_EXERCISE AIM:_
The records below are to be reproduced exactly, with the pictures left out.

*** DATA IN THIS EXERCISE Section Begins ***

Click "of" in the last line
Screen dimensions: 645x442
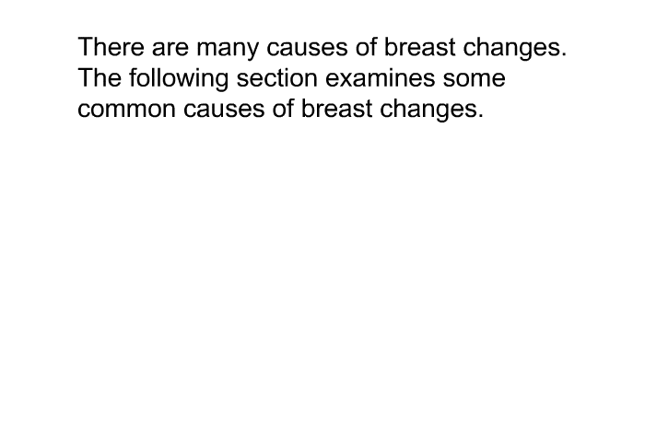(283, 109)
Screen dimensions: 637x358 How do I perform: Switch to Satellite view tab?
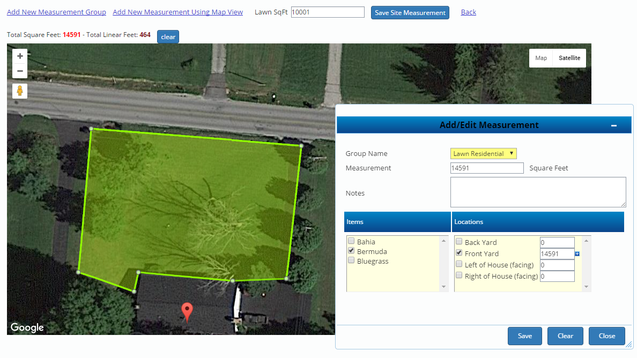pos(569,58)
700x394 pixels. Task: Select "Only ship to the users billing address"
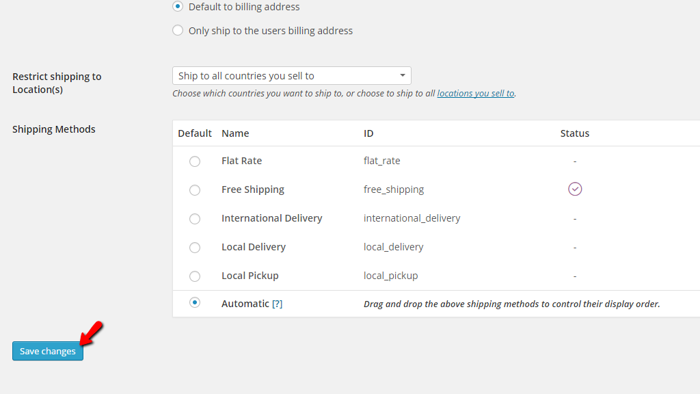(x=178, y=30)
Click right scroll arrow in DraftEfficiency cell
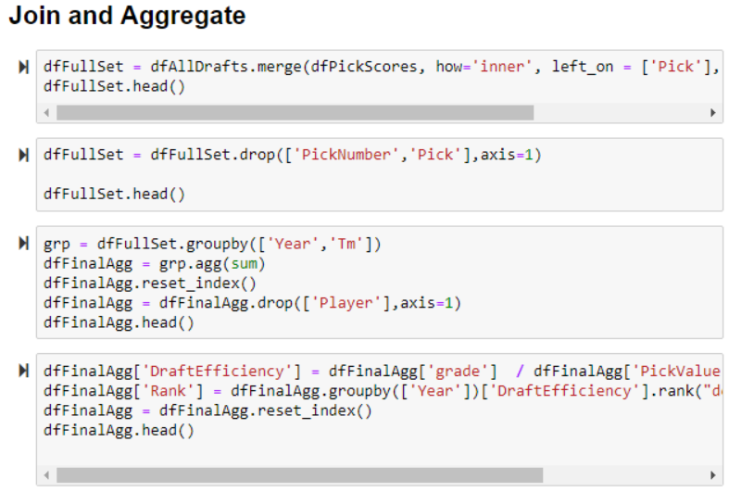Image resolution: width=729 pixels, height=492 pixels. pyautogui.click(x=713, y=475)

*** DATA IN THIS EXERCISE Section Ends ***

_ANSWER TO THIS PROBLEM:_
Click "of" in the last line
Screen dimensions: 645x442
(283, 109)
Screen dimensions: 637x358 How do I perform: Switch to Satellite view tab?
pos(569,58)
700x394 pixels. Task: Select "Only ship to the users billing address"
(x=178, y=30)
Click right scroll arrow in DraftEfficiency cell
Image resolution: width=729 pixels, height=492 pixels. pyautogui.click(x=713, y=475)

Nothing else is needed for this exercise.